Enfin, un autre point que je voudrais mettre en avant, je vais l'écrire d'abord au tableau :
$<>D
Pour l'instant, cette algèbre laissons la dans son caractère énigmatique, cela appartient à l'algèbre lacanienne, mais je veux retenir ce soir qu'il y a effectivement une corrélation très étroite entre la demande - grand D - et la fonction de sujet. Et c'est même ainsi que dans la dynamique de l'enfant, c'est grâce à cette demande qu'il va passer du registre d'objet de la mère au registre de sujet. Cette bascule qu'il est obligé de faire et qui présente aussi des circonstances d'échec pour l'enfant c'est-à-dire qu'il ne va jamais advenir à cette situation de sujet, il va donc rester l'objet de l'autre - fait que nous rencontrons, pas de façon très rare, dans notre clinique - cette impossibilité à passer cette formulation. Ce n'est pas le seul désir qui va constituer l'individu à ce stade de sujet, c'est aussi la demande. Et c'est ici que nous observons dans notre clinique la difficulté à savoir que cette demande ne va pas pouvoir s'énoncer, c'est-à-dire qu'il ne peut pas ou ne va pas pouvoir assumer cette fonction de sujet. C'est ce que l'on rencontre dans la pathologie de l'enfant sous la forme très classique, très connue : l'enfant, au lieu de demander, va se mettre à geindre et alors, il conviendra de deviner pourquoi il s'est mis à geindre et quel est l'objet de son gémissement. Cette inhibition, voire ce barrage dans la demande, peut tout à fait se trouver chez l'adulte également : cette impossibilité de demander.

▶ **Données fournies**
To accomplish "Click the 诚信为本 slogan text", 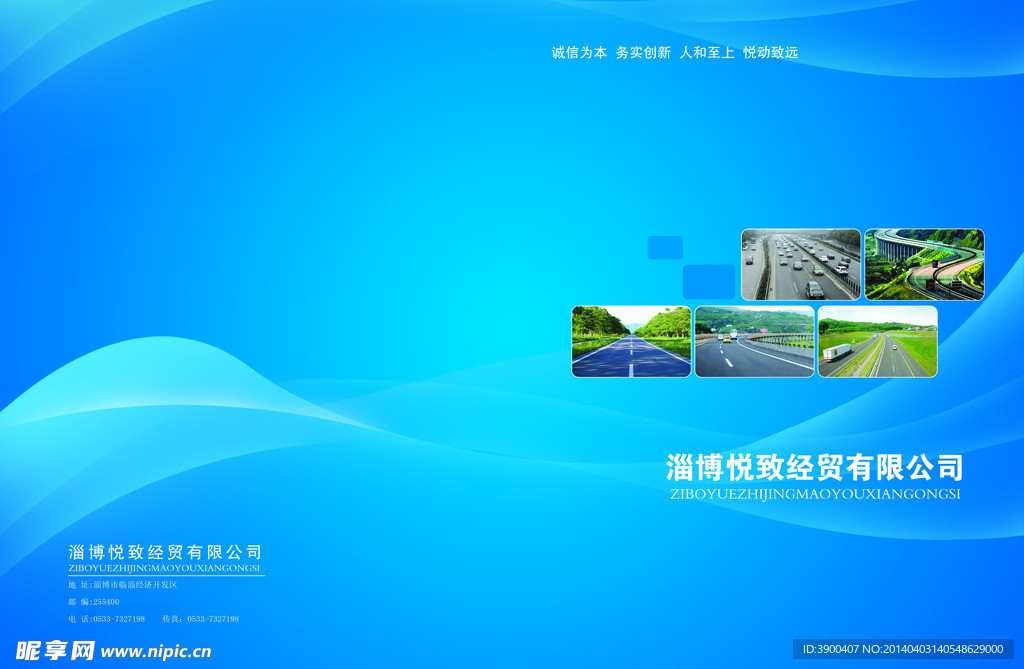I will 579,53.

...

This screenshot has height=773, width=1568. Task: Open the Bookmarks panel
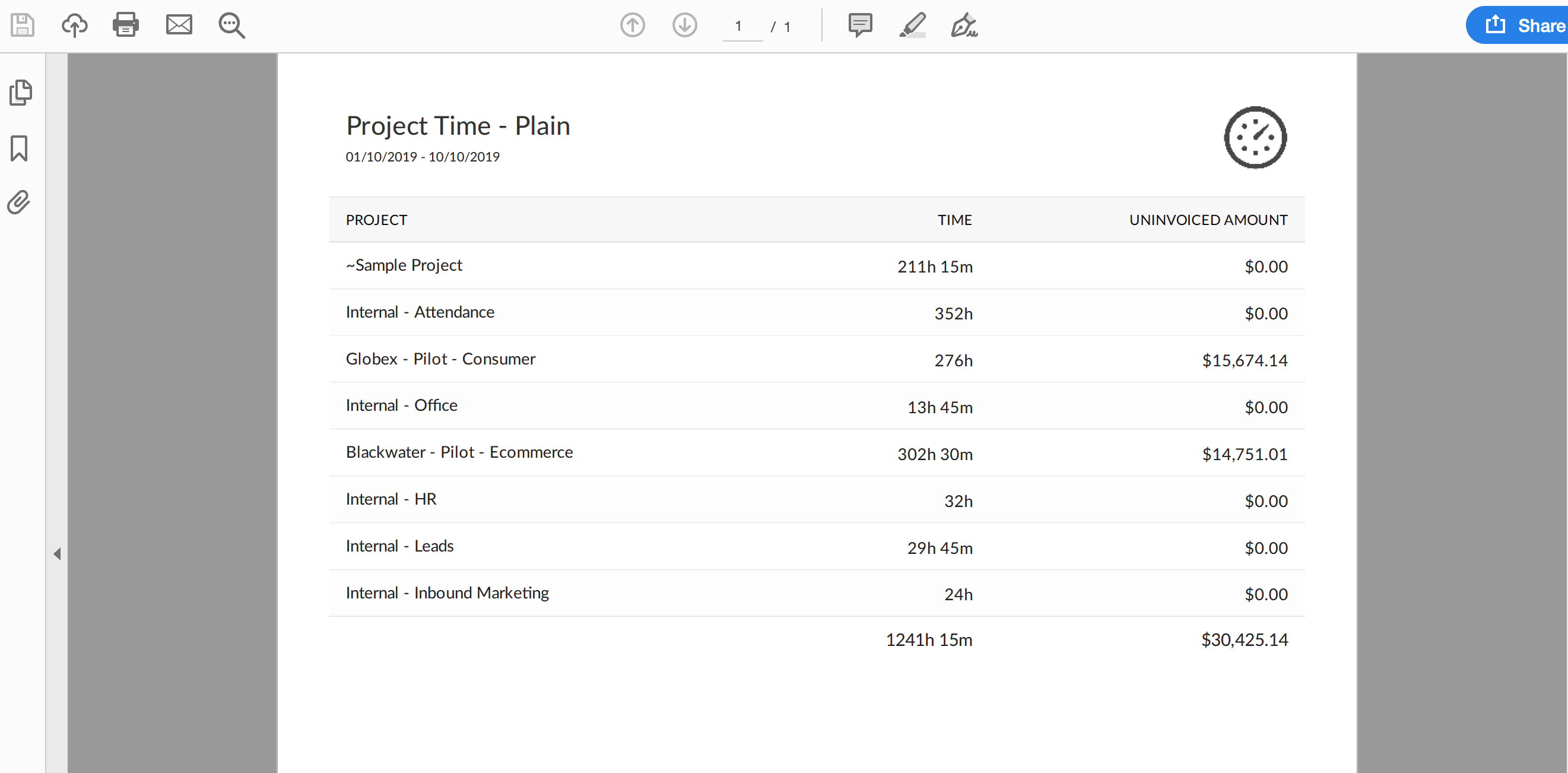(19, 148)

▶ **Énoncé**
D'après l'extrait sur la demande et la fonction de sujet, que fait l'enfant au lieu de demander, sous la forme très classique évoquée ? Les enregistrements n'ont ici aucun rôle.

▶ **Corrigé**
Il se met à geindre.